Cinta Senese Prosciutto's aging at Casamonti

splendid fall colors in Chianti

What is fun for me too, is that most of the people on the tour share my same passion for fotography too. We had some wild paparazzi moments of everyone snapping away at the incredible views and magical places we visited. I can't wait to see everyone's foto's.

We were lucky that we came off season to see the grapes for Vin Santo hanging to dry at La Volpaia. When the grapes turn to raisins, in about 5 months, they will be crushed and the juices are then put in small wood casks and sugar and yeast added to start fermentation. The Vin Santo is ready 2 years later around Easter.

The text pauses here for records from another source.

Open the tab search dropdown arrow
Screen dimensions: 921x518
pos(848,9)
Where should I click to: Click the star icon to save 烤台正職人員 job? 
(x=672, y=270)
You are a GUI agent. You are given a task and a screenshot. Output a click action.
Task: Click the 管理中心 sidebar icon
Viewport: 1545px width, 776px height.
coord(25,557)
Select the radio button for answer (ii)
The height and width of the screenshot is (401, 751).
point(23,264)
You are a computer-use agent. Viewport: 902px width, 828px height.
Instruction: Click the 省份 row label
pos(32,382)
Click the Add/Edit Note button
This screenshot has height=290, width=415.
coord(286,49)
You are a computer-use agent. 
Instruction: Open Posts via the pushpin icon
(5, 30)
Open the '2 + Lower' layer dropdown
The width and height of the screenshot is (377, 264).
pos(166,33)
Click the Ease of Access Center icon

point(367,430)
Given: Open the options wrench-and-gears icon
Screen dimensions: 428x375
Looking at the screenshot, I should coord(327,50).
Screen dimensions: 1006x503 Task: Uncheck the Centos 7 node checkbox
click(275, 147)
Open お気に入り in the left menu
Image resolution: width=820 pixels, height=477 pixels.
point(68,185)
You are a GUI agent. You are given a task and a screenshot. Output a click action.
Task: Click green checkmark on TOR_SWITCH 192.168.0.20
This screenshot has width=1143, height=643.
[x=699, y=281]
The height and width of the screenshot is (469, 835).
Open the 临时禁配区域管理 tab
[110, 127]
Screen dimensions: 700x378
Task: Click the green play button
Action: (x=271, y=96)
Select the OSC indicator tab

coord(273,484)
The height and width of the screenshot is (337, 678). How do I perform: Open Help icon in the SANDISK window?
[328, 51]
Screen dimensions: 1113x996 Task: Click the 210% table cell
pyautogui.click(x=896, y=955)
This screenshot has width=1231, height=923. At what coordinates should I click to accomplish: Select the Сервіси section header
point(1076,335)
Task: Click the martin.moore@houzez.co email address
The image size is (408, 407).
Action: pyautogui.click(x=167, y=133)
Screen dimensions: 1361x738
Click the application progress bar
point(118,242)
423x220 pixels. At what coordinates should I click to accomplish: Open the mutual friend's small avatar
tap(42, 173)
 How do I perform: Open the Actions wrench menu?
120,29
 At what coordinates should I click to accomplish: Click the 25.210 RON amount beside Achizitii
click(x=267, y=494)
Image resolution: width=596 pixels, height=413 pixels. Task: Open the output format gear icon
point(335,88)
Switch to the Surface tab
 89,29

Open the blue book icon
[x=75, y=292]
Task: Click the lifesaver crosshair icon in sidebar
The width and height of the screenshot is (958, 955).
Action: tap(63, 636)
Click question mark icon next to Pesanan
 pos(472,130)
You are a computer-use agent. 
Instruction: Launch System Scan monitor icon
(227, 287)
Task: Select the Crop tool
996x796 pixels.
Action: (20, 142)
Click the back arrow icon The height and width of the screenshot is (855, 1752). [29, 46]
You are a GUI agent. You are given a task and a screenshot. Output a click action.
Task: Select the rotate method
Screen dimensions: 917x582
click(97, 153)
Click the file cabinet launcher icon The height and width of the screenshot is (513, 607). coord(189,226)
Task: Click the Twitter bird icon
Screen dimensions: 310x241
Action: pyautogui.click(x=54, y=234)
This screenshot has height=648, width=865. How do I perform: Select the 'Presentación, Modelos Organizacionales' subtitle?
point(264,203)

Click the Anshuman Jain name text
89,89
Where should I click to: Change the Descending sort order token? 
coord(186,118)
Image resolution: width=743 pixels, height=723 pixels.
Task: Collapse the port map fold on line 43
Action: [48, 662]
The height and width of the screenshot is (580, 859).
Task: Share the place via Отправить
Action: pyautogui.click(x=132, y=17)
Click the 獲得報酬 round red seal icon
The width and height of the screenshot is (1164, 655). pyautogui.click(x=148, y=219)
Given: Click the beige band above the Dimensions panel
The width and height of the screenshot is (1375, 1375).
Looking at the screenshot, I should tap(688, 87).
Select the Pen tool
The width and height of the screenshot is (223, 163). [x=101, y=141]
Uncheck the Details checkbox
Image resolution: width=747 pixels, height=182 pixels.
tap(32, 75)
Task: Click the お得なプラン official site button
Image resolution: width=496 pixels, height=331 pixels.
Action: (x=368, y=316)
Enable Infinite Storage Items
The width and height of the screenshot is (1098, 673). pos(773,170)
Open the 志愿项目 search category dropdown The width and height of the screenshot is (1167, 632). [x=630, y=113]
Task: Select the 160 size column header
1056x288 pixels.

True Vin Santo is a precious liquid, to be sipped and meditated upon!



The week ended and the rains came- time now to plan my winter trips teaching and to also set up next years programs in Tuscany and Sicily. Stay tuned!

I am updating the website and will post when the new calendar is ready.

Join me in January in San Miguel D'Allende at Casa Luna Cooking School, where I will be guest chef- I can't wait.

If you would like to book a custom tour for you and your friends, just let me know!
I love sharing my little piece of paradise.I do 2 to 12 people for custom weeks as well as collaborating with the Villa La Poggiolaia now from April to November.

New programs will be posted soon!

Tuscany in fall is at it's best, the new oil is out now and white truffles are in season. Each weekend has food festivals and we are ready to plump up for the winter cold! Next year join us here and celebrate falls flavors. Not to be missed.



October 25, 2009

Falling Back

my room with a view, where I write


Today we fall back one hour- sleeping in a little extra and waking to an incredible fall day.
When I am working at my computer upstairs in our tiny 1/3 of a old stone farmhouse in the hills outside of Certaldo, the songbirds are soundtrack during the day. Sometimes in the morning I am awakened by the sounds of hunters, hopefully shooting something larger than the songbirds, like pheasant or wild boar.

We arrived home from Torino last night too late to shop, too early to eat out. Thank goodness for the freezer. I heated up a bag of minestrone and we had our tray of miniature pastries from the fabulous pastry shop in Torino near our hotel, Querio. There is never a problem to find a wonderful pastry shop nearby! They are more like jewelry shops with tiny precious sweets and chocolates.
How can one refuse?

a tiny sampling of the incredible mini-pastries from Querio Pastry shop in Via Cernaia, Torino


Today woke up well rested with that extra hour of sleep, we changed our clocks here in Europe last night and with an empty fridge called for reservations at our local town favorite, La Casalinga. Mamma is still in the kitchen, not polite to ask her age, but probably 70 or 80?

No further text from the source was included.